*TASK DIRECTIONS*: Please return the whole listing, character for character.

━━ SOURCE INFORMATION

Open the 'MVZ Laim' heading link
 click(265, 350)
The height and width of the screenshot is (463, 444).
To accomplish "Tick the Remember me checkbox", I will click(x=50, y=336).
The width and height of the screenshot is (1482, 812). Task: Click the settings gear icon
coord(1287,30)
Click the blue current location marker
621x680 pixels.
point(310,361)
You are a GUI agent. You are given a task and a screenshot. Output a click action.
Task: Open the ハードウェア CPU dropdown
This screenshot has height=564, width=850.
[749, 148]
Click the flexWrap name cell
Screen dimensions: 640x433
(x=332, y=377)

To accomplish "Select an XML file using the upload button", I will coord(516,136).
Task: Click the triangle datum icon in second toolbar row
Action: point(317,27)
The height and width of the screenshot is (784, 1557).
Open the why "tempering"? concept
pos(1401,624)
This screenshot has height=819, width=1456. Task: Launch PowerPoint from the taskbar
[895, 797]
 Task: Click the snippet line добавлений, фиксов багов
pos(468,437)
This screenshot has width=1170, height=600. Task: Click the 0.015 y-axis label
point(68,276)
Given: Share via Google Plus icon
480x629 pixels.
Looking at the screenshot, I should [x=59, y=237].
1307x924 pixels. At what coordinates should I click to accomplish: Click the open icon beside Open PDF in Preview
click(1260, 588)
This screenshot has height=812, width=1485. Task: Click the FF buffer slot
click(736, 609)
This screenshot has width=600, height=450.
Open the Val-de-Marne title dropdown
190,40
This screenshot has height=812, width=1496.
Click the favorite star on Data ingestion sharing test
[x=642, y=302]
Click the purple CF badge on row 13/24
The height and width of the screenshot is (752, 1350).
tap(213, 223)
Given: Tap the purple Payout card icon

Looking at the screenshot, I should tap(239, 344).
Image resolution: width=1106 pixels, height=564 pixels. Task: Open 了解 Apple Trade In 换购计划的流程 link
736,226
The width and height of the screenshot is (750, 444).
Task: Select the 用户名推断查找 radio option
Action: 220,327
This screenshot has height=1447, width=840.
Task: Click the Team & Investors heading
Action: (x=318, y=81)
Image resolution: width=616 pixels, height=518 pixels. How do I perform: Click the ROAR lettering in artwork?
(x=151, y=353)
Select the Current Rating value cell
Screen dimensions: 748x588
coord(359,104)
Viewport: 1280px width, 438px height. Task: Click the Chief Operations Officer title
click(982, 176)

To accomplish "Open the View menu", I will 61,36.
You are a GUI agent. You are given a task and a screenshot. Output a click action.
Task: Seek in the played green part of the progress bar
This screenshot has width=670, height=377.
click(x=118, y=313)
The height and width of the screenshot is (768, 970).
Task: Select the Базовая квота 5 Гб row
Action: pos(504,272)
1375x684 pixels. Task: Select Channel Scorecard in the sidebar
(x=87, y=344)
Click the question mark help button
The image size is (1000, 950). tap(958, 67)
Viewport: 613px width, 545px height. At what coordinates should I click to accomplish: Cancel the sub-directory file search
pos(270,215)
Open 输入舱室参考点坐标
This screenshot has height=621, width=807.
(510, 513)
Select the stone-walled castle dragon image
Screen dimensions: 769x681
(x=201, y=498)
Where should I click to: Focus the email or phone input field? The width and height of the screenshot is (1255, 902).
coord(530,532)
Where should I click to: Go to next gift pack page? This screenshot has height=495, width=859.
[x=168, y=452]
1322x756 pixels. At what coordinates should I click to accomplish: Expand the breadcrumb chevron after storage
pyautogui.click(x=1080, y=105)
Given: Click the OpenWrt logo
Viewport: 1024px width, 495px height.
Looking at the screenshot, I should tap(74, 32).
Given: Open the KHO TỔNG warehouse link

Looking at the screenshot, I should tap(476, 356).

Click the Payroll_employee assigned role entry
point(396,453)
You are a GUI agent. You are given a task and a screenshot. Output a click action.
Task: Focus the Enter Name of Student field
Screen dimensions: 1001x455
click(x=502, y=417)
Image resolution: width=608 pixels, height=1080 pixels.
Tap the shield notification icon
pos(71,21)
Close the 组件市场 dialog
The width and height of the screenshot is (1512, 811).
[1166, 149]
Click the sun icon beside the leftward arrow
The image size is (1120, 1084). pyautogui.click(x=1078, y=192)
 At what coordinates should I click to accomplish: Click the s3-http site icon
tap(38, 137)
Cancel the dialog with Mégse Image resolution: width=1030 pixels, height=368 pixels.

━━━━

*EXERCISE SOLUTION*:
Open the 'MVZ Laim' heading link
 click(265, 350)
The height and width of the screenshot is (463, 444).
To accomplish "Tick the Remember me checkbox", I will click(x=50, y=336).
The width and height of the screenshot is (1482, 812). Task: Click the settings gear icon
coord(1287,30)
Click the blue current location marker
621x680 pixels.
point(310,361)
You are a GUI agent. You are given a task and a screenshot. Output a click action.
Task: Open the ハードウェア CPU dropdown
This screenshot has height=564, width=850.
[749, 148]
Click the flexWrap name cell
Screen dimensions: 640x433
(x=332, y=377)

To accomplish "Select an XML file using the upload button", I will coord(516,136).
Task: Click the triangle datum icon in second toolbar row
Action: point(317,27)
The height and width of the screenshot is (784, 1557).
Open the why "tempering"? concept
pos(1401,624)
This screenshot has height=819, width=1456. Task: Launch PowerPoint from the taskbar
[895, 797]
 Task: Click the snippet line добавлений, фиксов багов
pos(468,437)
This screenshot has width=1170, height=600. Task: Click the 0.015 y-axis label
point(68,276)
Given: Share via Google Plus icon
480x629 pixels.
Looking at the screenshot, I should [x=59, y=237].
1307x924 pixels. At what coordinates should I click to accomplish: Click the open icon beside Open PDF in Preview
click(1260, 588)
This screenshot has height=812, width=1485. Task: Click the FF buffer slot
click(736, 609)
This screenshot has width=600, height=450.
Open the Val-de-Marne title dropdown
190,40
This screenshot has height=812, width=1496.
Click the favorite star on Data ingestion sharing test
[x=642, y=302]
Click the purple CF badge on row 13/24
The height and width of the screenshot is (752, 1350).
tap(213, 223)
Given: Tap the purple Payout card icon

Looking at the screenshot, I should tap(239, 344).
Image resolution: width=1106 pixels, height=564 pixels. Task: Open 了解 Apple Trade In 换购计划的流程 link
736,226
The width and height of the screenshot is (750, 444).
Task: Select the 用户名推断查找 radio option
Action: 220,327
This screenshot has height=1447, width=840.
Task: Click the Team & Investors heading
Action: (x=318, y=81)
Image resolution: width=616 pixels, height=518 pixels. How do I perform: Click the ROAR lettering in artwork?
(x=151, y=353)
Select the Current Rating value cell
Screen dimensions: 748x588
coord(359,104)
Viewport: 1280px width, 438px height. Task: Click the Chief Operations Officer title
click(982, 176)

To accomplish "Open the View menu", I will 61,36.
You are a GUI agent. You are given a task and a screenshot. Output a click action.
Task: Seek in the played green part of the progress bar
This screenshot has width=670, height=377.
click(x=118, y=313)
The height and width of the screenshot is (768, 970).
Task: Select the Базовая квота 5 Гб row
Action: pos(504,272)
1375x684 pixels. Task: Select Channel Scorecard in the sidebar
(x=87, y=344)
Click the question mark help button
The image size is (1000, 950). tap(958, 67)
Viewport: 613px width, 545px height. At what coordinates should I click to accomplish: Cancel the sub-directory file search
pos(270,215)
Open 输入舱室参考点坐标
This screenshot has height=621, width=807.
(510, 513)
Select the stone-walled castle dragon image
Screen dimensions: 769x681
(x=201, y=498)
Where should I click to: Focus the email or phone input field? The width and height of the screenshot is (1255, 902).
coord(530,532)
Where should I click to: Go to next gift pack page? This screenshot has height=495, width=859.
[x=168, y=452]
1322x756 pixels. At what coordinates should I click to accomplish: Expand the breadcrumb chevron after storage
pyautogui.click(x=1080, y=105)
Given: Click the OpenWrt logo
Viewport: 1024px width, 495px height.
Looking at the screenshot, I should tap(74, 32).
Given: Open the KHO TỔNG warehouse link

Looking at the screenshot, I should tap(476, 356).

Click the Payroll_employee assigned role entry
point(396,453)
You are a GUI agent. You are given a task and a screenshot. Output a click action.
Task: Focus the Enter Name of Student field
Screen dimensions: 1001x455
click(x=502, y=417)
Image resolution: width=608 pixels, height=1080 pixels.
Tap the shield notification icon
pos(71,21)
Close the 组件市场 dialog
The width and height of the screenshot is (1512, 811).
[1166, 149]
Click the sun icon beside the leftward arrow
The image size is (1120, 1084). pyautogui.click(x=1078, y=192)
 At what coordinates should I click to accomplish: Click the s3-http site icon
tap(38, 137)
Cancel the dialog with Mégse Image resolution: width=1030 pixels, height=368 pixels.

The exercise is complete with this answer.